First, there are a few remarks to make about the match – obvious remarks, but ones which were widely overlooked amid the utter humiliation of the fourth-round defeat. Yes, the result will remain an infamous one, but in itself it counts for little.

For a start, the scale of the loss has no practical effect: lose 1-0 or 7-0, either way you’re out of the Scottish Cup. And goal difference doesn’t come into it in knockout competitions, so if you are going to suffer a heavy loss, better not have it in the league.

Also, Celtic played rather well on the day, giving the best performance in his 200 games in charge, according to manager Neil Lennon. No matter the deficiencies shown by Hearts, you do not make major changes to your footballing strategy as a consequence of a heavy defeat by the best, and richest, team in the country.

You do your best to learn from games like Sunday’s, and clearly, Gary Locke will have to do a lot to restore the spirit of his squad before Saturday’s league game at Tannadice. But there is nothing to be gained, by players, coaching staff or supporters, from dwelling on it.

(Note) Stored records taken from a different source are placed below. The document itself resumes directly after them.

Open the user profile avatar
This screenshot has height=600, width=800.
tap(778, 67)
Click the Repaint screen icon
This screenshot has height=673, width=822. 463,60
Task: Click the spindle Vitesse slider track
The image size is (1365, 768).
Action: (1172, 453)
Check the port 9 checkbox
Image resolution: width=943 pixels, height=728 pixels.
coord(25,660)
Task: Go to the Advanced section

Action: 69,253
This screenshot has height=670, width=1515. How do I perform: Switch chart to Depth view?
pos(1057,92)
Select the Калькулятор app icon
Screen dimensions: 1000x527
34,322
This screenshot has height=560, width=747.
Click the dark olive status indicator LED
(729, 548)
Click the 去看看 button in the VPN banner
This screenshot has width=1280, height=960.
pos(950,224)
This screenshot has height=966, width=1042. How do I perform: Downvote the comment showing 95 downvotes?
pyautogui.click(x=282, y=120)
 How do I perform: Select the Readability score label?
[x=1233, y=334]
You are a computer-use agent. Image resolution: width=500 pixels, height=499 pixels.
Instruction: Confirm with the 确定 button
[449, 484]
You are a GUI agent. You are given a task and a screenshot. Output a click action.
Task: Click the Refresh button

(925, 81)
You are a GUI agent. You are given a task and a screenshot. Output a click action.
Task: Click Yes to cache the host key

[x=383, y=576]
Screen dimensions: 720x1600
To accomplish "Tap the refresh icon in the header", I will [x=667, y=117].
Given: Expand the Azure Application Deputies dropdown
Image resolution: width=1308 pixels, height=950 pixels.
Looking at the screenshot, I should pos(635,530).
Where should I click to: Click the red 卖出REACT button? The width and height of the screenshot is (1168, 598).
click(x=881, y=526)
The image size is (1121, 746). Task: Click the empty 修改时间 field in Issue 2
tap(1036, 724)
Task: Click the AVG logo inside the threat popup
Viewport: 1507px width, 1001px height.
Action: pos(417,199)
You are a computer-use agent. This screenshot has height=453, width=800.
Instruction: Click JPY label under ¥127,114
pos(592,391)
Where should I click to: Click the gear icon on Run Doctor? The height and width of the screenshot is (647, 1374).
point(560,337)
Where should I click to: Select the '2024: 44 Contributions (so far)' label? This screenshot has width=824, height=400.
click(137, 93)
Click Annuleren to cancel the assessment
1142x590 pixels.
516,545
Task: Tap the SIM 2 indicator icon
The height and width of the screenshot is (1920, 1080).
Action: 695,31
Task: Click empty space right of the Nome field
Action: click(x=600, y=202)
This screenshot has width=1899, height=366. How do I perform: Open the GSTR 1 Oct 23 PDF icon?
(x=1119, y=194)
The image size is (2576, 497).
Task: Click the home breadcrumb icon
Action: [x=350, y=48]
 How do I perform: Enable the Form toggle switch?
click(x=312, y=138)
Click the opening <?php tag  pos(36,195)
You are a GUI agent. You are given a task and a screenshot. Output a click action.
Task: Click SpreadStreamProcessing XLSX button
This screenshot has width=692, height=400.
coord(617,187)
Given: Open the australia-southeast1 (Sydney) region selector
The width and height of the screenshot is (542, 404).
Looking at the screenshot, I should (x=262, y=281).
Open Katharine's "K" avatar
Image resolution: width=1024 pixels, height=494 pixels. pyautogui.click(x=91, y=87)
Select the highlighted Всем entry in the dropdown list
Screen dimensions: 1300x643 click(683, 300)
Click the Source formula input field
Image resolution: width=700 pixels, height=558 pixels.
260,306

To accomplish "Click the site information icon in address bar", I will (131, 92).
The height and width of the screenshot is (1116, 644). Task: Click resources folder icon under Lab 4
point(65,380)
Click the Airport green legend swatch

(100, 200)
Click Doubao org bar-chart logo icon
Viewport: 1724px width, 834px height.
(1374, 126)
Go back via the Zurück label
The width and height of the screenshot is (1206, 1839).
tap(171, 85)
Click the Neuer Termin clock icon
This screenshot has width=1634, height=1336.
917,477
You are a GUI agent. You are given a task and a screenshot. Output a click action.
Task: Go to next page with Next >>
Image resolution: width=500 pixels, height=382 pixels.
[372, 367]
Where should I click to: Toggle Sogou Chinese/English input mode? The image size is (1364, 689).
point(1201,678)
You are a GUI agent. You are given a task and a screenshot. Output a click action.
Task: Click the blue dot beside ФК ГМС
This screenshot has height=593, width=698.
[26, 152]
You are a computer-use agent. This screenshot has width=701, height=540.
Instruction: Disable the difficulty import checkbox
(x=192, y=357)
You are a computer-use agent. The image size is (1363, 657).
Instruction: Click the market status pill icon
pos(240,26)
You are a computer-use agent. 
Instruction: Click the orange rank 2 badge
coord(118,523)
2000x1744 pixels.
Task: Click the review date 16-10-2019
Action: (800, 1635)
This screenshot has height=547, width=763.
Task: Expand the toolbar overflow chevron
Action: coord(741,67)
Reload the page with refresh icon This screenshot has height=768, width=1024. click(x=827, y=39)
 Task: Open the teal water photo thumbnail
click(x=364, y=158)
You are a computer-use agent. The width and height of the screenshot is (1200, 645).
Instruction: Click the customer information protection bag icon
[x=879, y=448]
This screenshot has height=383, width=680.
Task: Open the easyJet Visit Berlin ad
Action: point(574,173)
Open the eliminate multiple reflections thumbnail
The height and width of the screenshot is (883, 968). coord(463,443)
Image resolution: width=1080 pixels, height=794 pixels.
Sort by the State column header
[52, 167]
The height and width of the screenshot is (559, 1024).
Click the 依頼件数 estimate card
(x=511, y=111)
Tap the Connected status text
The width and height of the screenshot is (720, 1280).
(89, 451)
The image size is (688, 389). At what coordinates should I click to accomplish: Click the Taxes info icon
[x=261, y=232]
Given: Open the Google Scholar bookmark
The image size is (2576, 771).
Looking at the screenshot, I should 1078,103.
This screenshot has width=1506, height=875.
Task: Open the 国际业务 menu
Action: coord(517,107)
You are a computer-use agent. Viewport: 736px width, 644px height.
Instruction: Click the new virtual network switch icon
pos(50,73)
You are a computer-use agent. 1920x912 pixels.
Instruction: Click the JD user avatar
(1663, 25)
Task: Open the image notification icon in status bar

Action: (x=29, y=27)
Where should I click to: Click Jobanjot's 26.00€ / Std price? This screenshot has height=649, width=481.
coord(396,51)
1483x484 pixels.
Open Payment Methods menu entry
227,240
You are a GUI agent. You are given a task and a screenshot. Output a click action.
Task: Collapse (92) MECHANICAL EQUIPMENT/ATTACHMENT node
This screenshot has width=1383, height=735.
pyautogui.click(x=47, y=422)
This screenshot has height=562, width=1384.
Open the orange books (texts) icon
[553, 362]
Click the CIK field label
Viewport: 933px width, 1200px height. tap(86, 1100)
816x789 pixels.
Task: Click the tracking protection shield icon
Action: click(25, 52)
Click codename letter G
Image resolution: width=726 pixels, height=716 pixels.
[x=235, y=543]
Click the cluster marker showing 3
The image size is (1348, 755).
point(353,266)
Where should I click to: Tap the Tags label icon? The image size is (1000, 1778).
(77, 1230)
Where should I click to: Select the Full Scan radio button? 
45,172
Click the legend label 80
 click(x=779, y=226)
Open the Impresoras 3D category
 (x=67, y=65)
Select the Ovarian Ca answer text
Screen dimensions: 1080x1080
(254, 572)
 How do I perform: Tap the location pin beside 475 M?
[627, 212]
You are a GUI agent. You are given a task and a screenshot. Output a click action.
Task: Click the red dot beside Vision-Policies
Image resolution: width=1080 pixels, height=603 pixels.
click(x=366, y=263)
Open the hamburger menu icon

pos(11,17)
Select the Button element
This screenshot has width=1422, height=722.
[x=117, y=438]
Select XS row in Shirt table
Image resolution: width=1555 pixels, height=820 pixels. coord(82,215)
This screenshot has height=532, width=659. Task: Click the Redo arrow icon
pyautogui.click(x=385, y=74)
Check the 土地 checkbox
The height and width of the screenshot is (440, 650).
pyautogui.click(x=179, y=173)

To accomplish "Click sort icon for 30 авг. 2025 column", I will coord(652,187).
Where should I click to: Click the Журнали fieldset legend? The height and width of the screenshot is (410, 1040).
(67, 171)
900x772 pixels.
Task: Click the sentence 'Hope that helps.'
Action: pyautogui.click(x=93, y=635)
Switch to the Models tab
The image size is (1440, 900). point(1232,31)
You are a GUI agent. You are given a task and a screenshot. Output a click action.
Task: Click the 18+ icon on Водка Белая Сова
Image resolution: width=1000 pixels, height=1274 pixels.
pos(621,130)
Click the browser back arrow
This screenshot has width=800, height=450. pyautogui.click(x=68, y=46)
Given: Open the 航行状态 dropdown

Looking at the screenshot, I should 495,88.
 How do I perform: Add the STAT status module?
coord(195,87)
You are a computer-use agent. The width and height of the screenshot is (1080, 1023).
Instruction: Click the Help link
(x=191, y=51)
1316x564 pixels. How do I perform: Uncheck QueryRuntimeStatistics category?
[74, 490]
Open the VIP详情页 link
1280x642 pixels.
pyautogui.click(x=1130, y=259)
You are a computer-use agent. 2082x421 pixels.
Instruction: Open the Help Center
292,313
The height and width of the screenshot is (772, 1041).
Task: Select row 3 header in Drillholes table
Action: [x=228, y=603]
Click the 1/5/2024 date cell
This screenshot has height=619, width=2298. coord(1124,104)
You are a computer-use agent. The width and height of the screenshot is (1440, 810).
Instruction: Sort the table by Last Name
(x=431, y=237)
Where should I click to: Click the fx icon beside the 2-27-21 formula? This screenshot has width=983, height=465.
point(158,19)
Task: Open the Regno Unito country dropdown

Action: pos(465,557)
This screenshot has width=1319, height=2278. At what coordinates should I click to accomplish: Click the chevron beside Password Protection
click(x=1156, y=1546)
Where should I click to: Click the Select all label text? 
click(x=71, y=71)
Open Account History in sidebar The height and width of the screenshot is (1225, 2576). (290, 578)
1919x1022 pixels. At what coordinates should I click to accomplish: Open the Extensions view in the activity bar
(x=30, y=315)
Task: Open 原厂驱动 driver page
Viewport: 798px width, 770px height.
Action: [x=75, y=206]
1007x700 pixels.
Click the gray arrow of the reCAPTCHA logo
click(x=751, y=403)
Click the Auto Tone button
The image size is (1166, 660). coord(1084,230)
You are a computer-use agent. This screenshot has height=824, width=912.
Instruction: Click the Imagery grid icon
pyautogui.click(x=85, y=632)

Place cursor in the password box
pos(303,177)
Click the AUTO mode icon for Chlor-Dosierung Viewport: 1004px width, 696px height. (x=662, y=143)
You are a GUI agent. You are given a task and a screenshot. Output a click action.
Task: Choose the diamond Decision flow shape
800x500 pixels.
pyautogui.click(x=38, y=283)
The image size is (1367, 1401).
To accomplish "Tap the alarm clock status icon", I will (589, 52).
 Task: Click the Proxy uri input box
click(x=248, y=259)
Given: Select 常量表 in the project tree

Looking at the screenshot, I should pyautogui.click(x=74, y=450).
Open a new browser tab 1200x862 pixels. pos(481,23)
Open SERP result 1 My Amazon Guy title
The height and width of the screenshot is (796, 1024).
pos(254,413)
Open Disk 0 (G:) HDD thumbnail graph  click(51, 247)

A one-off game went very badly. Now move on, and bear in mind that it does not even count as the Tynecastle club’s worst ever competitive defeat. That remains the 1-8 Scottish Cup loss to Vale of Leven back in 1882. It is another result from far closer to the present day, however, that offers a more useful comparison than that defeat by the old Dunbartonshire club.

In April 1981, Hearts lost 6-0 at Parkhead – their worst competitive result against Celtic before Sunday. They were relegated as a consequence, for the third time in four years. They had no money, attracted pitifully small crowds, and were largely reduced to a playing squad of youngsters. Seventeen-year-olds Gary Mackay and David Bowman were in the team that day, and came up against a Celtic side including Pat Bonner, Danny McGrain, Roy Aitken, Tommy Burns, Murdo MacLeod and Davie Provan.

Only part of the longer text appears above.